Lauren Greenfield's Girl Culture
Trudy Wilner Stack

As the influence of Eastern religions and philosophy increase in mainstream American culture, we are recovering the classical ethos that the mind and body are one. The clear interdependence of the mental and physical means that their conditions are linked: when one is in crisis, under attack, or otherwise compromised, the other responds. In Girl Culture, Lauren Greenfield brings her audience's attention to the results of an insidious assault on the American female body that has led younger generations of women into a new era of social and personal identification. While they are taught about the importance of individualism, the value of self, the potential of each person to make unique contributions to the world, girls of all ages are at the same time required to conform to the preeminently important yet narrow ideals of outward beauty and sexual desirability. This situation may sound like tired rhetoric, but the photographs and interviews presented here vividly represent the actual, inarguably familiar, and widely pervasive experience itself.

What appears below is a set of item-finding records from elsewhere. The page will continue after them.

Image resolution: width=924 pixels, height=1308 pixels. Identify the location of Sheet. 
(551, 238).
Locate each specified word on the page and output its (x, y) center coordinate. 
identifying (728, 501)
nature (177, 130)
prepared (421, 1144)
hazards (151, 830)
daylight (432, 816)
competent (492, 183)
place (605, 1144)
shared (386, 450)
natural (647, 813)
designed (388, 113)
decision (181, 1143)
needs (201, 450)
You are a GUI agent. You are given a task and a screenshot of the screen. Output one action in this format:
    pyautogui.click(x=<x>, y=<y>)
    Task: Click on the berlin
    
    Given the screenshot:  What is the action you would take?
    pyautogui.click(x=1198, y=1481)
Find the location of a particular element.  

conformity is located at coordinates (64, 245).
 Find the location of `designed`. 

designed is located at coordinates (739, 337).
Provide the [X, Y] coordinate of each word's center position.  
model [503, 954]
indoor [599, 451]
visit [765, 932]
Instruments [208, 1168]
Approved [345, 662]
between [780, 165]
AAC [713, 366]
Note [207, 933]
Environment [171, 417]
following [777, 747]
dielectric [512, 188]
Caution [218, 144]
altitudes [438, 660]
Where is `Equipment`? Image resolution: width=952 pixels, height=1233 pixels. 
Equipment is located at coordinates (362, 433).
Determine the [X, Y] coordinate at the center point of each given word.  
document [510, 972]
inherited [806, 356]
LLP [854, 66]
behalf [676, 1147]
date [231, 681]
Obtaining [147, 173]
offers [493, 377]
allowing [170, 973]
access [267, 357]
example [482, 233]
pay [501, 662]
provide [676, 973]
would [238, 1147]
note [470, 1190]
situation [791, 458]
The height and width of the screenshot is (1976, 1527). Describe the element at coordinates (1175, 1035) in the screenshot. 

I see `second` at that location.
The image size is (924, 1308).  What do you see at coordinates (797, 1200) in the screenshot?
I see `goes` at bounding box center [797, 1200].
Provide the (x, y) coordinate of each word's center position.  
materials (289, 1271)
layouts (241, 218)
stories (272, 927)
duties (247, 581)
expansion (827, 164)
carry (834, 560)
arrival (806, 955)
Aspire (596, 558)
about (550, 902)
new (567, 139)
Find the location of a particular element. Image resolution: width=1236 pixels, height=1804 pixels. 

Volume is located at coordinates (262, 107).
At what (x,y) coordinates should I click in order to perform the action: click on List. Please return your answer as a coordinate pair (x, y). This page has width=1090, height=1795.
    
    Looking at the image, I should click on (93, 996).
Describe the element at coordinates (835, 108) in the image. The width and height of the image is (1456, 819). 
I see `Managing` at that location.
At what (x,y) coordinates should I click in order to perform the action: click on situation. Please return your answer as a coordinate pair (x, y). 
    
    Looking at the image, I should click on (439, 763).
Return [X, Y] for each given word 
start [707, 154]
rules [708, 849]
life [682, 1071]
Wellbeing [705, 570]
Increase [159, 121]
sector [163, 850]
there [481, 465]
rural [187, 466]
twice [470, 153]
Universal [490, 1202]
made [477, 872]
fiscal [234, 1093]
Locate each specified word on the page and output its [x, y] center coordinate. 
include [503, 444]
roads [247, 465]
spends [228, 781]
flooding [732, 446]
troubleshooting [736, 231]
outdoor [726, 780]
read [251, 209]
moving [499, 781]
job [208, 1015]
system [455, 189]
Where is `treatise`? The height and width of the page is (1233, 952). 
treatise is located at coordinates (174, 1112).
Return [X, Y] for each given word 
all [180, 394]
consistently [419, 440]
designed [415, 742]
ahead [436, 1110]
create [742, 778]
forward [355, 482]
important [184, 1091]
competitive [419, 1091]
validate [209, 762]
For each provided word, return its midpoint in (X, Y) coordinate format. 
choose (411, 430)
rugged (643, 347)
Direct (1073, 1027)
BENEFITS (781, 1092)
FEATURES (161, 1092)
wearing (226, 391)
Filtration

Girl Culture asks the question, how different are the worlds of the girlish [characteristic or befitting a girl or girlhood] and the girlie [featuring scantily clothed women] in today's popular culture? And if that divide is narrowing, how do real girls sort out this dichotomy as they gauge their behavior by prevailing standards, girls who are often too young to fully understand the implications and motivations of what they are shaped by? How does a contemporary female rectify her inner emotional life, her physiological instincts, and her intellectual grasp of herself in society—evolved from earliest childhood—with the powerful tides of today's commodified womanhood and its host of fantasies and mixed messages?

Lauren Greenfield's project chronicles the community and variety within the vastly shared experience of this “girl culture.” She enigmatically catalogs details of the preoccupation with the body and appearance: from tampons to toenail polish, lipstick to liposuction, clothes to cliques, hard bodies to parties, breast size to boyfriends, calories to contraception. Greenfield goes on to explore the contexts of coming of age in this superficial time: cheerleading squads; quinceaneras and bat mitzvahs; bedrooms, bathrooms and changing rooms; shopping malls; proms and graduations; spring break vacations; fat camp; and team sports. She also infiltrates the image industries that inform these modern-day passages: television, movies, the internet, fashion runways and photo shoots, auditions, exercise emporiums, operating rooms, the cult of celebrity, and pornography. And, finally, she exposes some of the fallout from these profit centers: eating disorders, self-immolation, teen pregnancy, alienation, anger, depression.

With these frank and incisive photographs and the interviews Greenfield collected to give them voice and narrative depth, the viewer is confronted with the extreme territory that escapes few of those who grow up female. It is deep-seated but difficult to name; it is in-your-face but too hot to touch. Lauren Greenfield's vision is historic because it fearlessly probes the obsessions and compulsions that plague women in our commercial culture. She does this in photographs made with such journalistic intensity, media savvy, and revealing, unsentimental empathy that we are forced to wonder at our own contradictions as we remain caught in the web of seduction that is their source.